L'Épouvantard s'intéressa immédiatement à lui, et le double du blond aux yeux rouges se changea en la pleine lune. Il soupira. Il avait apprit à faire face à sa peur. Mais, il savait aussi que jamais elle ne disparaîtrait. Il lança un rapide Ridiculus et renvoya la créature dans l'armoire qu'il referma. Il soupira de soulagement. Maintenant, il ne lui restait plus qu'à retrouver le jeune Malefoy. Si seulement, il avait la Carte du Maraudeur en sa possession, tout aurait été plus simple...


Narcissa se réveilla en sursaut. Les alarmes s'étaient déclenchées, quelqu'un était entré dans le Manoir. Elle se leva doucement, prit sa baguette, et arpenta avec attention le Manoir. Se rendant dans le salon, elle remarqua que les flammes vertes commençaient à redevenir orange.

Donc cette personne est passée par la cheminée.

Songea-t-elle.

Ses yeux balayèrent le salon et elle soupira de soulagement en voyant que le Phénix et le serpent de Nicolas se trouvaient perchés sur un fauteuil.

Mais s'ils sont là, cela veut dire que Nicolas aussi !

Se dit-elle.

Elle lâcha un bâillement, fatiguée et reprenant doucement sa marche, elle se dirigea vers la chambre de son fils adoptif. Frappant doucement à la porte, une fois arrivée, elle attendit l'autorisation pour entrer. La voix etouffé, pleine de larme de son fils lui répondit. Avec précaution, elle ouvrit la porte et se dirigea vers le lit deux places dans lequel se trouvait Nicolas, roulé en boule.

" Que se passe-t-il, mon Poussin ? " Demanda-t-elle.

Nicolas se redressa et la regarda avec attention.
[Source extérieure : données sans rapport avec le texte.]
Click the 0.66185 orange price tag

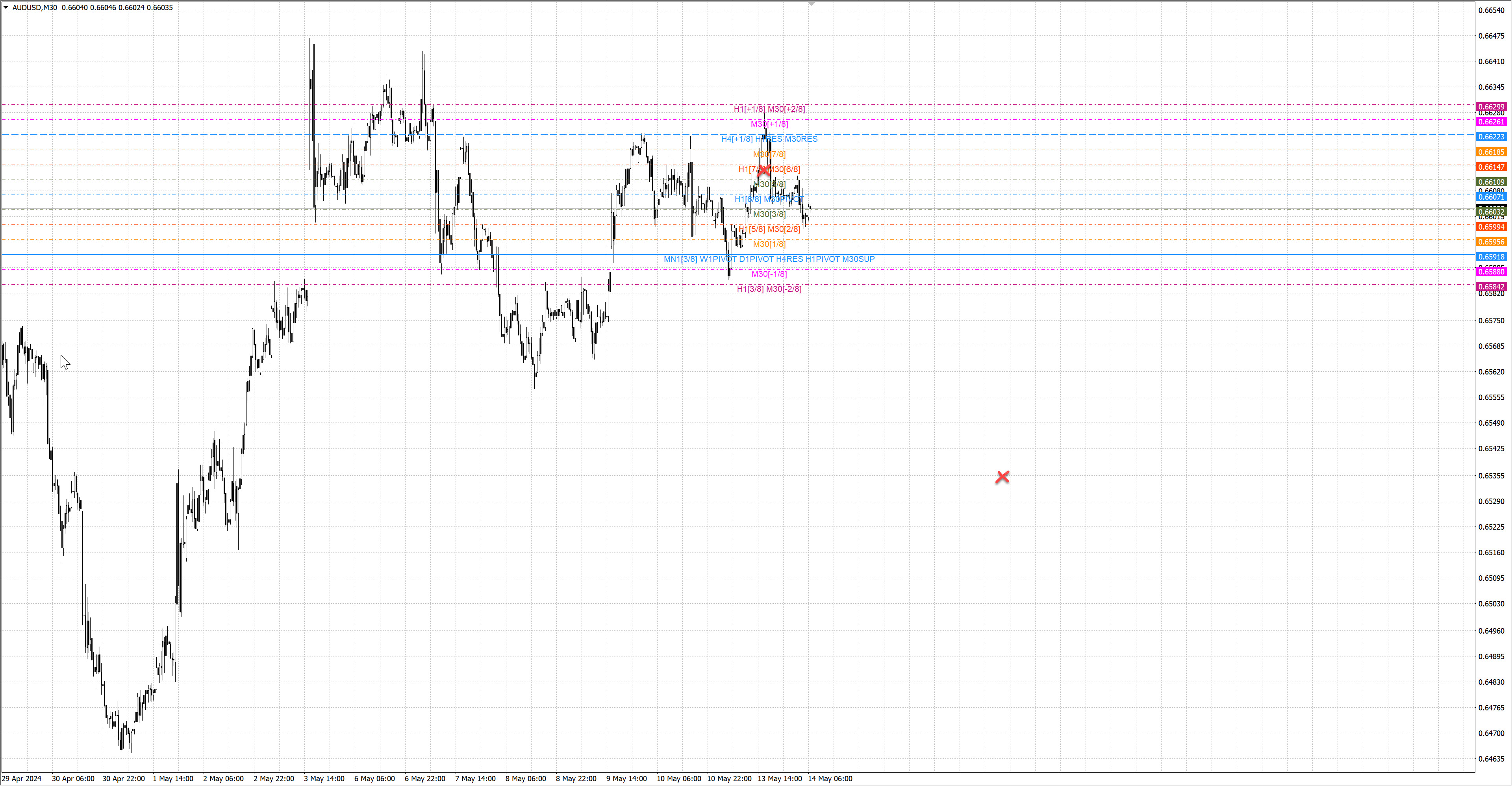(1491, 152)
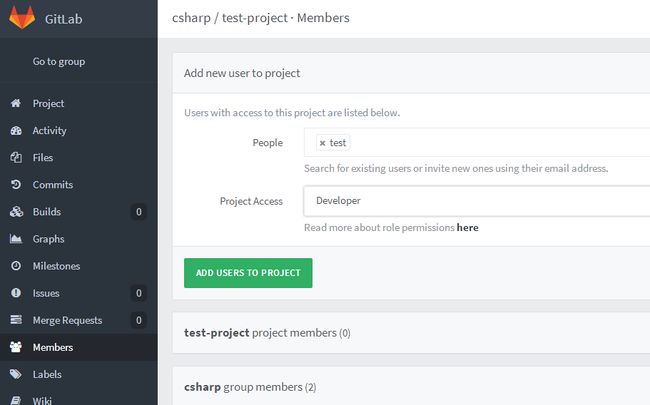The height and width of the screenshot is (405, 650).
Task: Open the Milestones clock icon
Action: pyautogui.click(x=16, y=266)
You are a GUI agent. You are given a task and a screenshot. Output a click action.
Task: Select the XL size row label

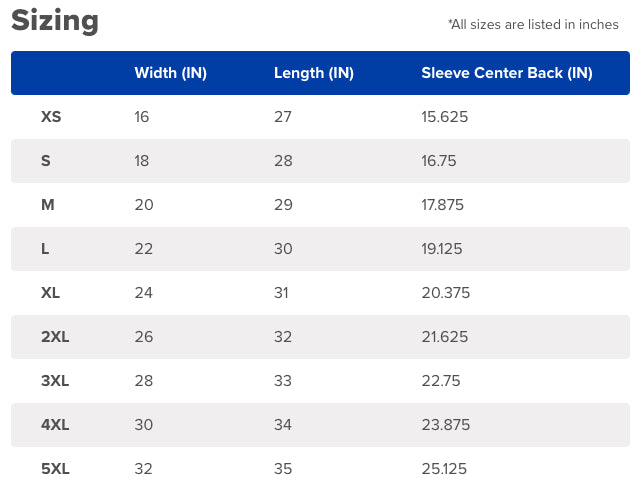[x=51, y=293]
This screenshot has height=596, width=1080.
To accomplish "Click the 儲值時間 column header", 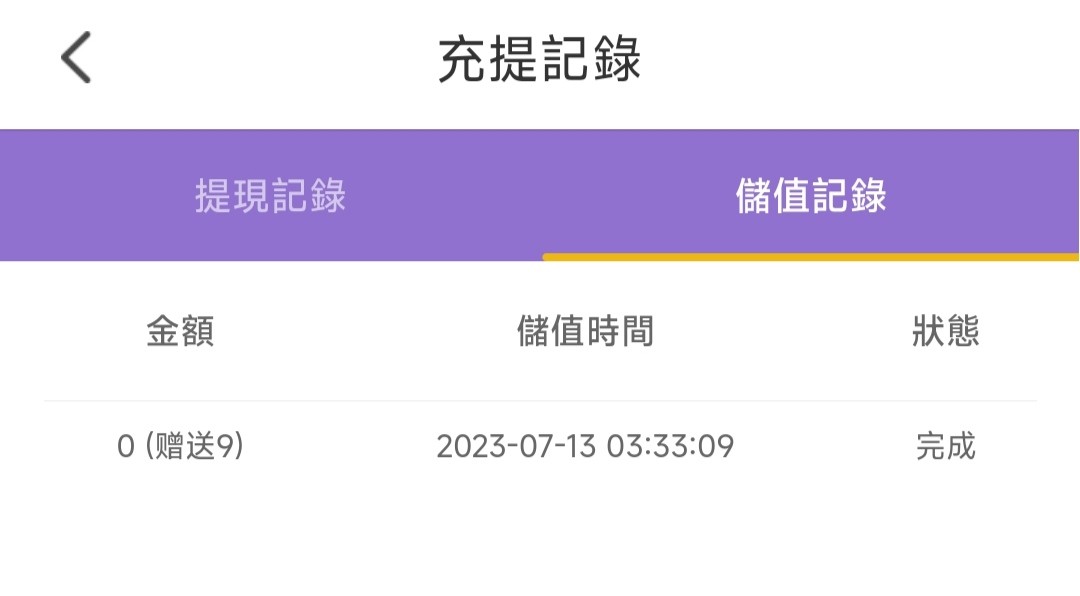I will click(585, 331).
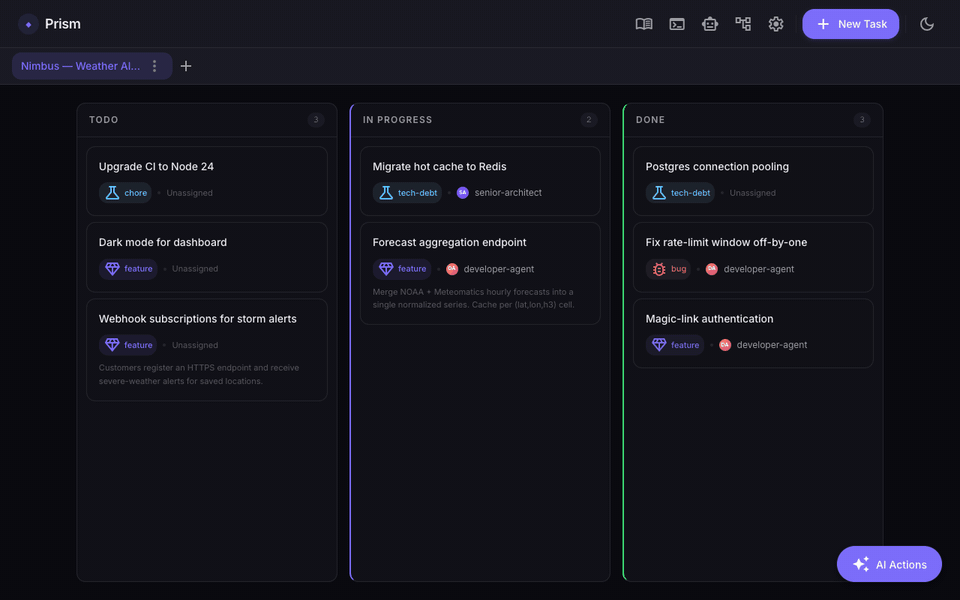Open Forecast aggregation endpoint task card
The image size is (960, 600).
480,273
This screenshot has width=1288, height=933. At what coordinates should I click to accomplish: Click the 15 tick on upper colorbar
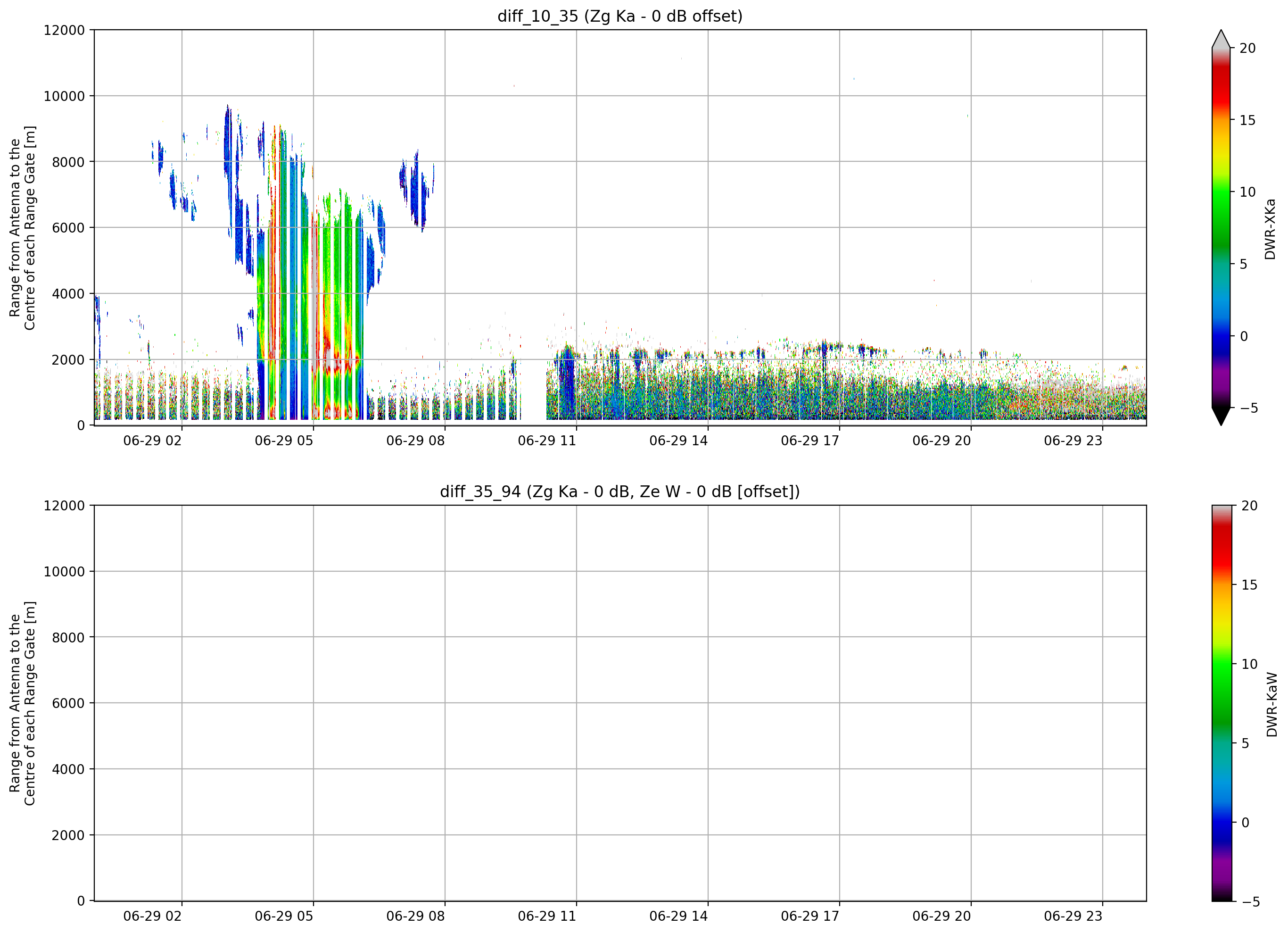[x=1247, y=120]
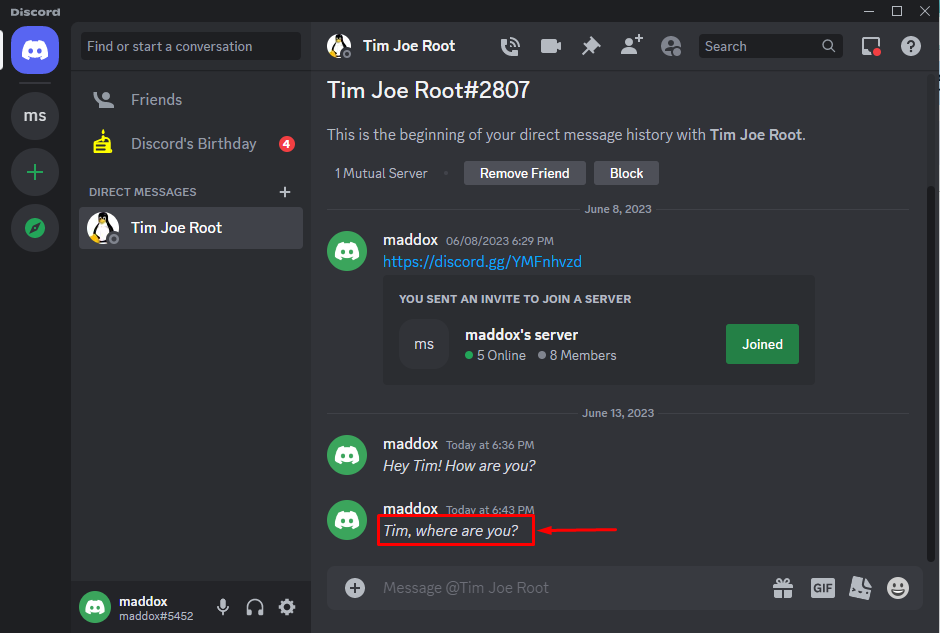The image size is (940, 633).
Task: Add friends to DM icon
Action: coord(631,46)
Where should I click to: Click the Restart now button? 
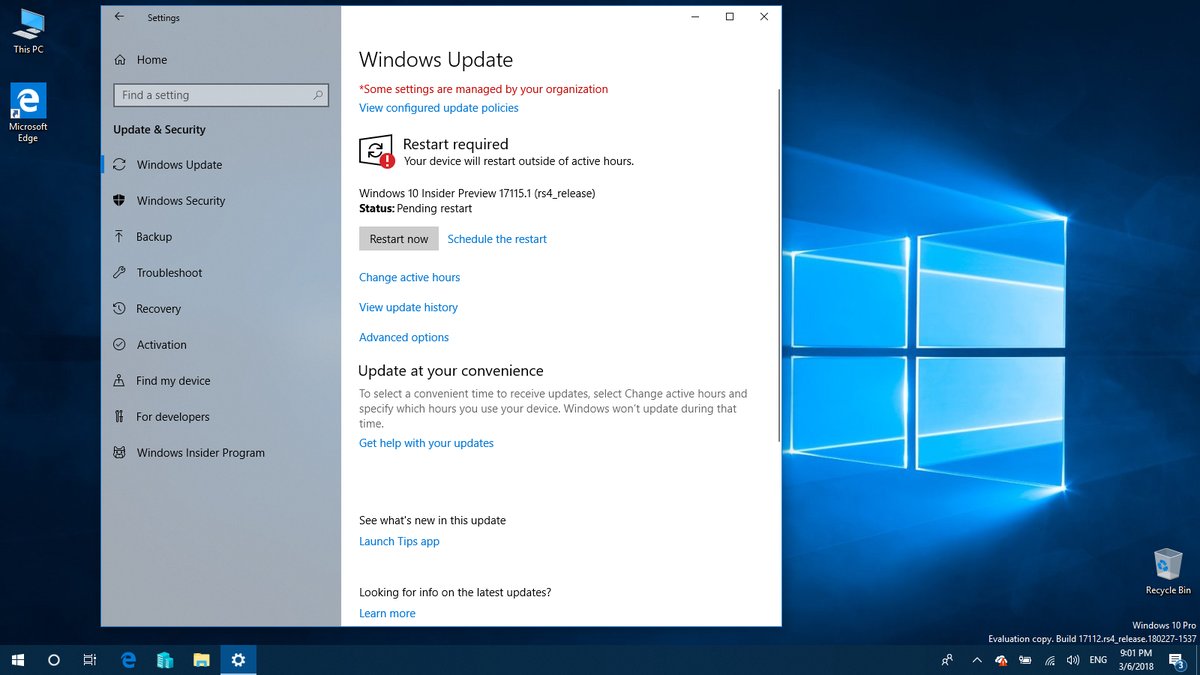click(398, 238)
Doucement, avec beaucoup de précautions, il vint se blotir contre elle.

" J'ai... J'ai voulu affronter ma peur, Mère... " Murmura-t-il.

" Je vois. " Fit simplement Narcissa, en se callant contre les oreillés, pour être installé plus confortablement. " Et tu n'as pas réussi. Mais, tu sais, tu as plein d'autres essaies. " Rassura-t-elle.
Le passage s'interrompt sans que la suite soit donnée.